Sunday, April 11, 2010

Control


"I'm going. I have to. You can't stop me. I'll go by myself. There's nothing you can do to stop me."
"Don't you realize I want you to go. In fact, I'm going to take you myself. But what you don't understand is you can't go without me, no matter how much you want to."
Blank stare. Heels dug in. Refusing to admit I could stop her - refusing to admit I have any control at all. Refusing to admit that I want the same thing as her. Wanting her to realize she can't get it without me. Wanting her to say thank you - but it doesn't come. She believes that if she looses control - or gives the control away that she will no longer be happy. No longer have fun. No longer be free. She doesn't realize I could give her more options than her mind could dream up. She could have more fun, and be happier, and have a freedom beyond her immediate limitations. If only she would let go long enough to realize I want the best for her.
"He is before all things, and in him all things hold together." Col 1:17
"I'm doing it my way - and there's nothing you can do about it!"
"If only she would realize I created her, I give her life each day. She can do nothing without me."
Bland stare. I dig in my heals. I can do anything I set my mind to. Why should I trust in God - He'd just wants to take all my fun away? He wants to tell me what I can and can't do.

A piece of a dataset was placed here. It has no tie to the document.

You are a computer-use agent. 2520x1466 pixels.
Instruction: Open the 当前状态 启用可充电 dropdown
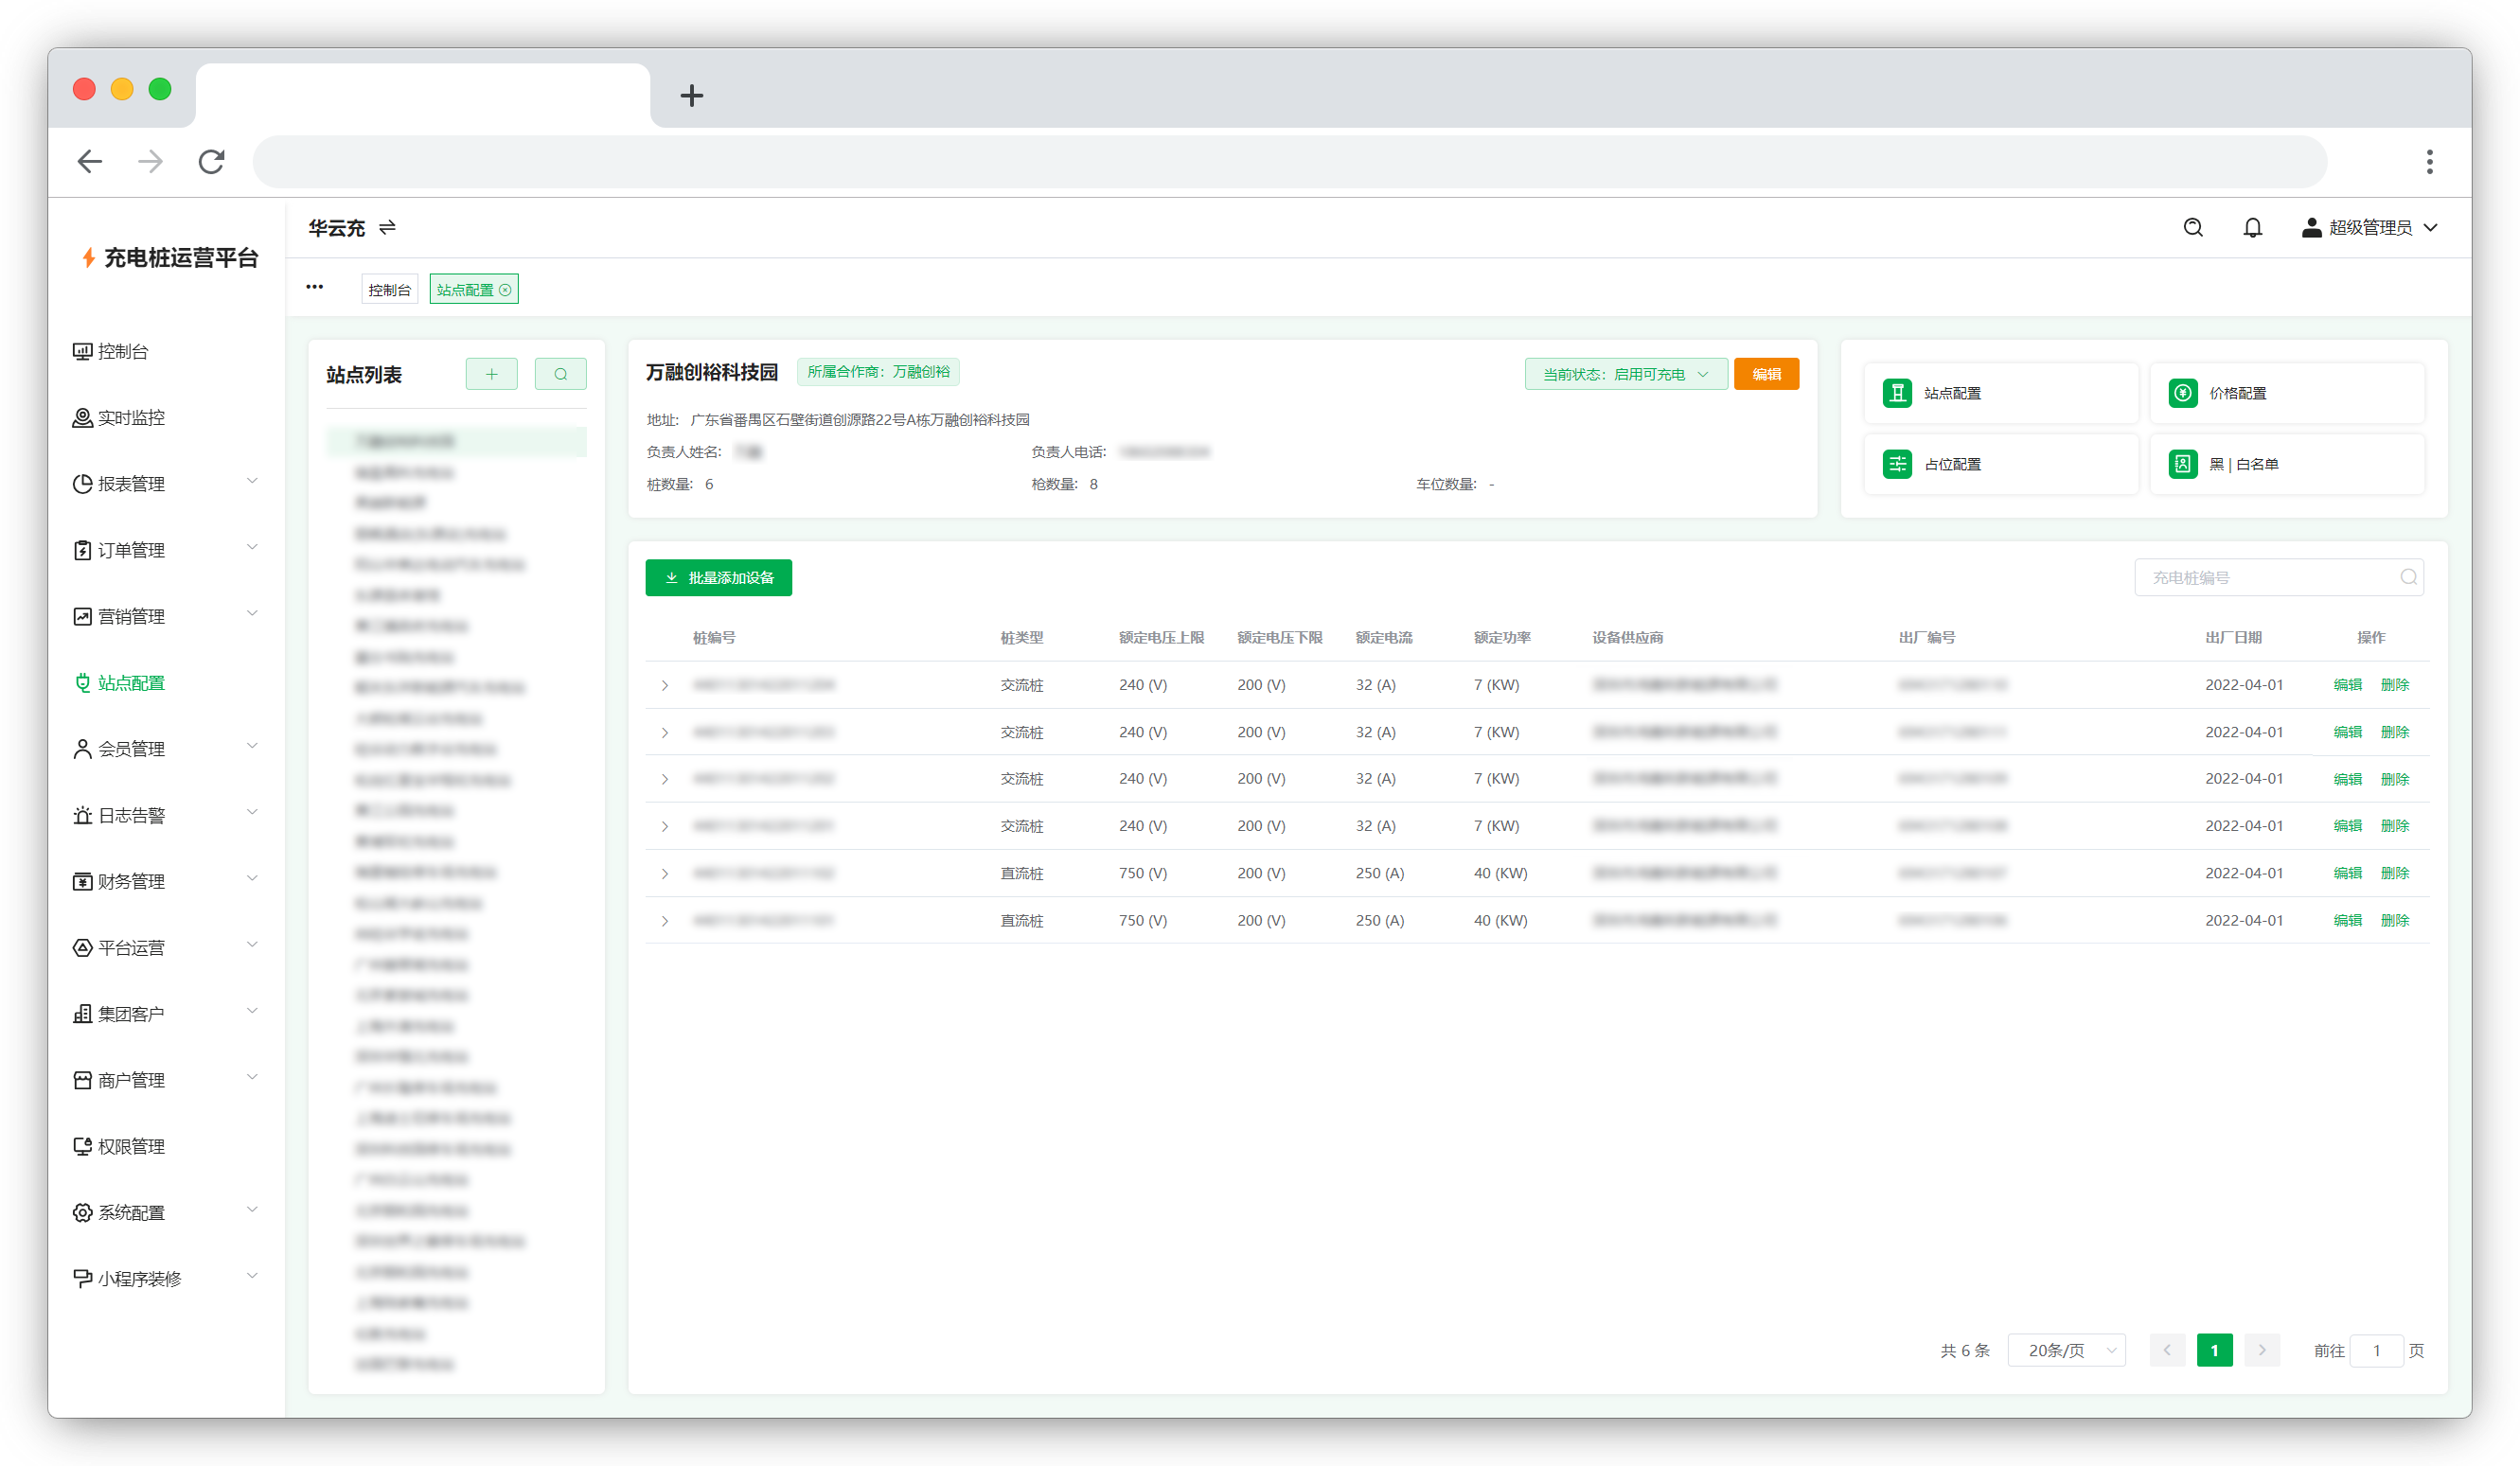coord(1625,374)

Open my eyes, Lord. Help me to see that I can do nothing on my own. You created me and you give me life each day. You don't want to ruin my life - you want the best for me. Without you I could do nothing. You will give me more opertunities than I could ever imagine. Open my eyes, help me to see how much I need You, how much You love me. I exist, and live and love because of You -forgive me for my failure to recognize it. All you want is my thanks, my adoration, my worship - is that too much to ask? So why do I keep digging in my heels?